Management's Discussion and Analysis of Financial Condition and
Results of Operations.
Results of Operations for nine month period ended February 28,
1998, compared to same period in 1997.
The Company has experienced continuing operating expenses
for the nine month period of $46,122 compared to $234,647 in the
same period in 1997. The revenues for the period totaled $0 from
oil and gas operations compared with $0 for same period in 1997.
Miscellaneous revenues from discounts and liquidations totalled
$408,973 in the period in 1998, due to which the Company recorded
net income of $362,851 for the period as compared to a ($350,107)
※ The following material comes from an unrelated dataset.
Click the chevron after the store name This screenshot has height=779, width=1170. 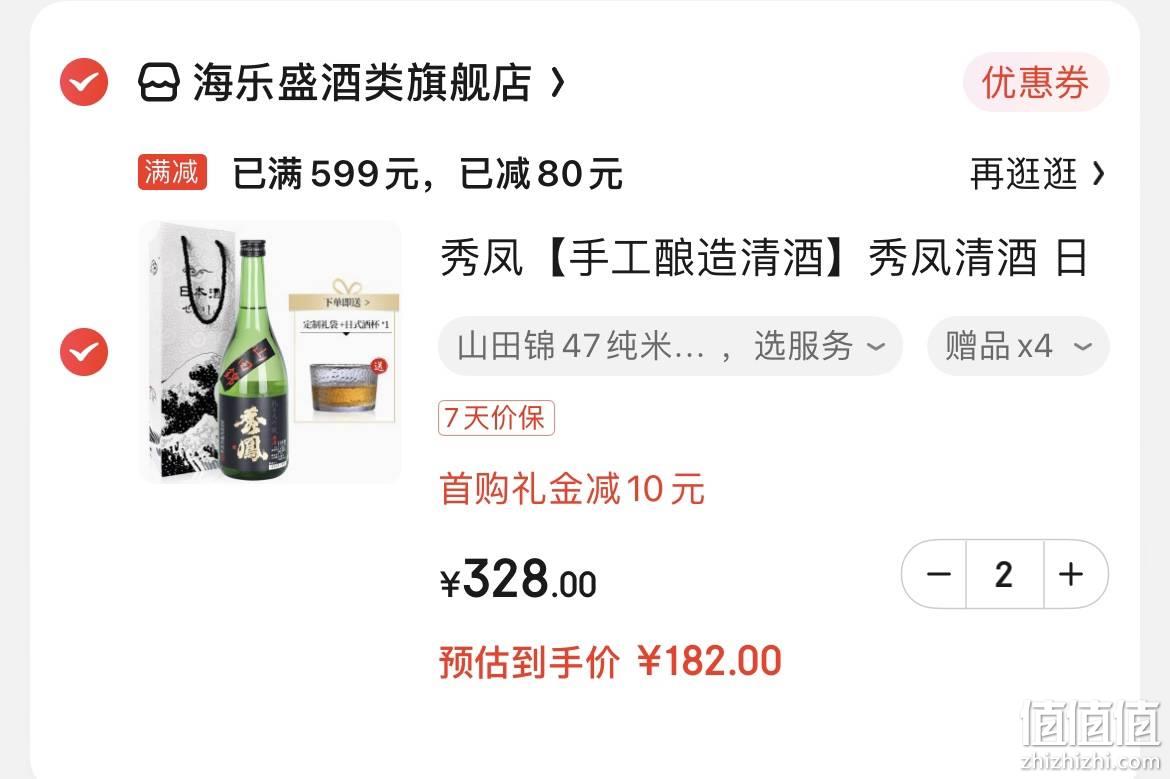(557, 82)
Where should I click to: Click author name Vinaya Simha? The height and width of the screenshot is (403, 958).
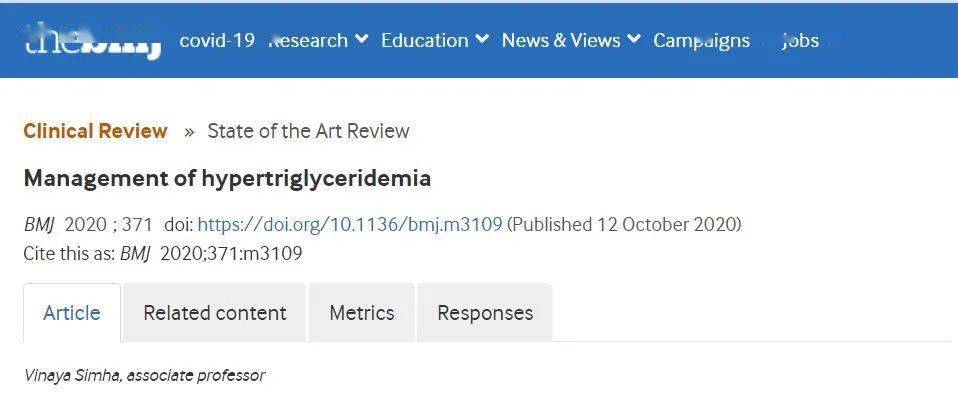click(x=68, y=376)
loss for the same period in fiscal year 1997. Other Revenues and
Expenses (Real Estate Rental) showed no net income for the period
as compared to ($65,460) net loss for same period in 1997. While
the Company is seeking capital sources for investment, there is
no assurance that sources can be found. The Company has no other
income, except income attributable to discounts and liquidation.
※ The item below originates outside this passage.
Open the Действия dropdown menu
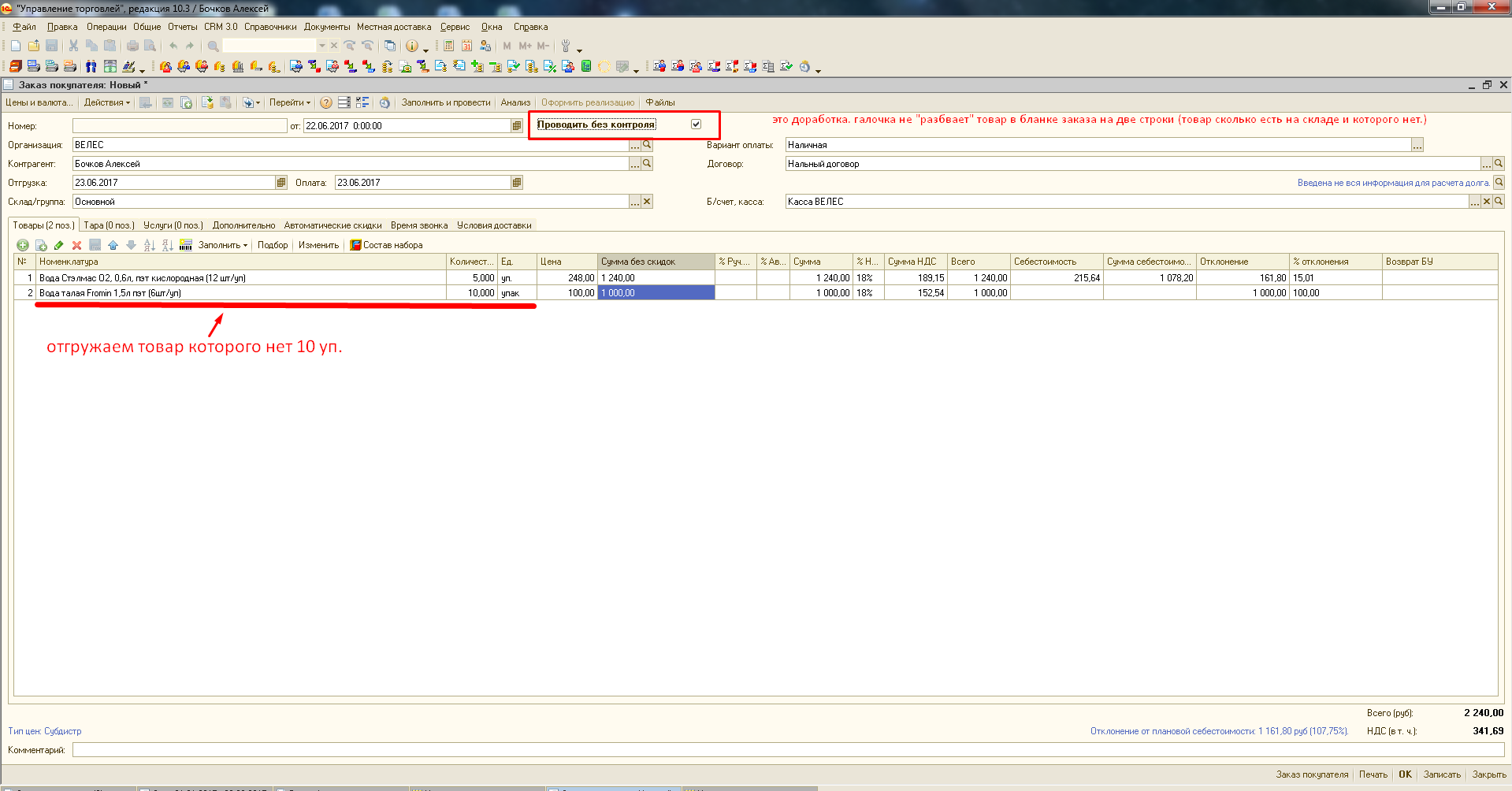Image resolution: width=1512 pixels, height=791 pixels. pos(106,102)
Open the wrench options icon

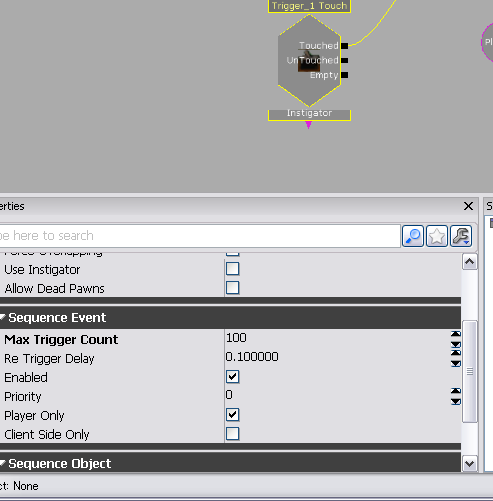click(x=461, y=236)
Results of Operations for the three month period ended February
28, 1998 compared to same period in 1997.
The Company has experienced continuing operating expenses
for the three month period of $9,251 compared to $63,040 in the
same period in 1997. The revenues for the period totaled $0 from
operations compared with $0 for same period in 1997. In the
three month period in 1998, the Company had real estate sales
income of $176,474 and miscellaneous income of $125,720 totalling
$302,194 from liquidation and no miscellaneous income in 1997.
The Company recorded a net income of $292,943 for the period as
compared to a ($15,336) loss for the same period in fiscal year
1997. Other Revenues and Expenses showed a net income (loss) for
the period of ($0) as compared to ($47,704) loss for same period
in 1997. The Company losses on operations will continue until
income from any operations or real estate sales can be achieved.
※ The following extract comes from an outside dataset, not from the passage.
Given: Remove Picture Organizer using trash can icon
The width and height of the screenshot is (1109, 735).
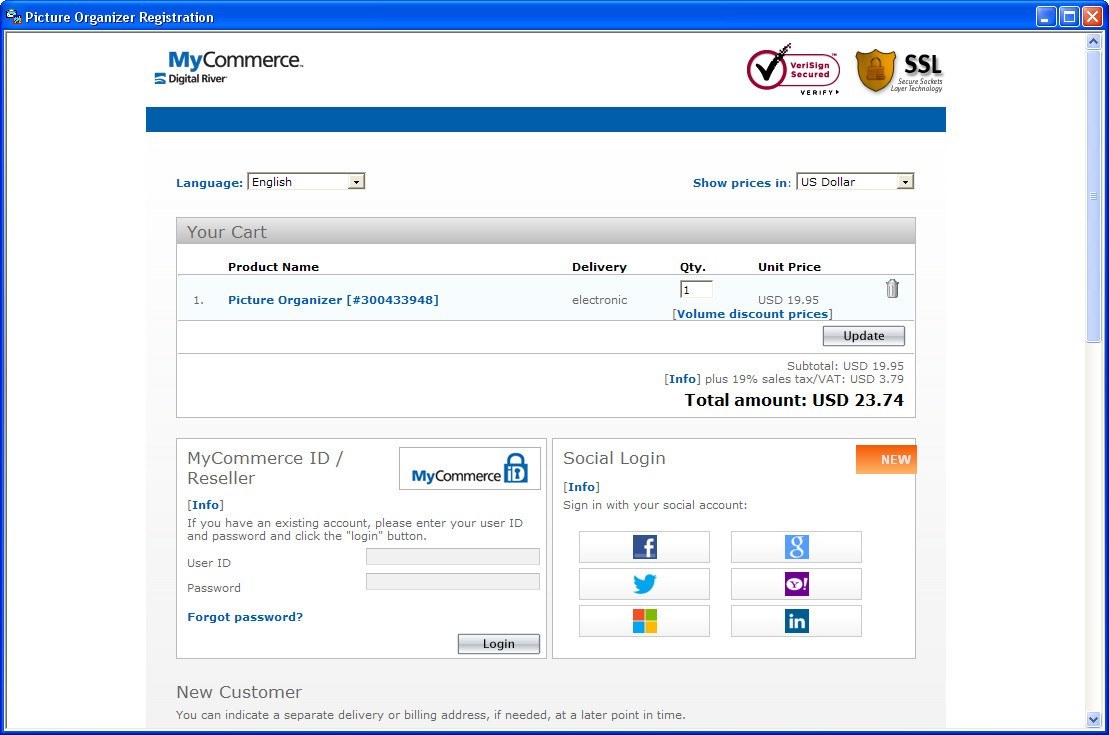Looking at the screenshot, I should 892,289.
While the Company is seeking capital sources for investment,
there is no assurance that sources can be found. The Company has
no real estate revenues and has no other income.
Liquidity and Capital Resources
The Company had cash capital at the end of the period of
$6,672 which was insufficient to cover current liabilities. The
Company will be forced to either borrow against or sell assets or
make private placements of stock in order to fund operations
continuance. No assurance exists as to the ability to achieve
sales of assets or loans against the assets, or make private
placements of stock.
<PAGE>
Analysis of Financial Condition
At February 28, 1998, there were trade accounts payable in
excess of $178,468. The Company was also in default on all notes
payable and had no source of income. The current portion of the
long term debt was $833,275. The Company had, at period end,
$7,001 in current assets, and the deficit in current assets to
current debts and liabilities was ($826,274).
<PAGE>
PART II
OTHER INFORMATION
Item 1. Legal proceedings -
NELX, Inc. has been named as a Defendant
in a case captioned:
Allan E. Pezoldt and the Allan E.Pezoldt Revocable
Living Trust vs. NELX, Inc., f/k/a Nelson Exploration,
Inc., a Kansas corporation, Goodnight/Lowery, Inc., a
Colorado corporation, Enviro Research Group, Inc., a
Colorado corporation, William L. Goodnight,
Individually, and Dennis H. Skelton, Individually.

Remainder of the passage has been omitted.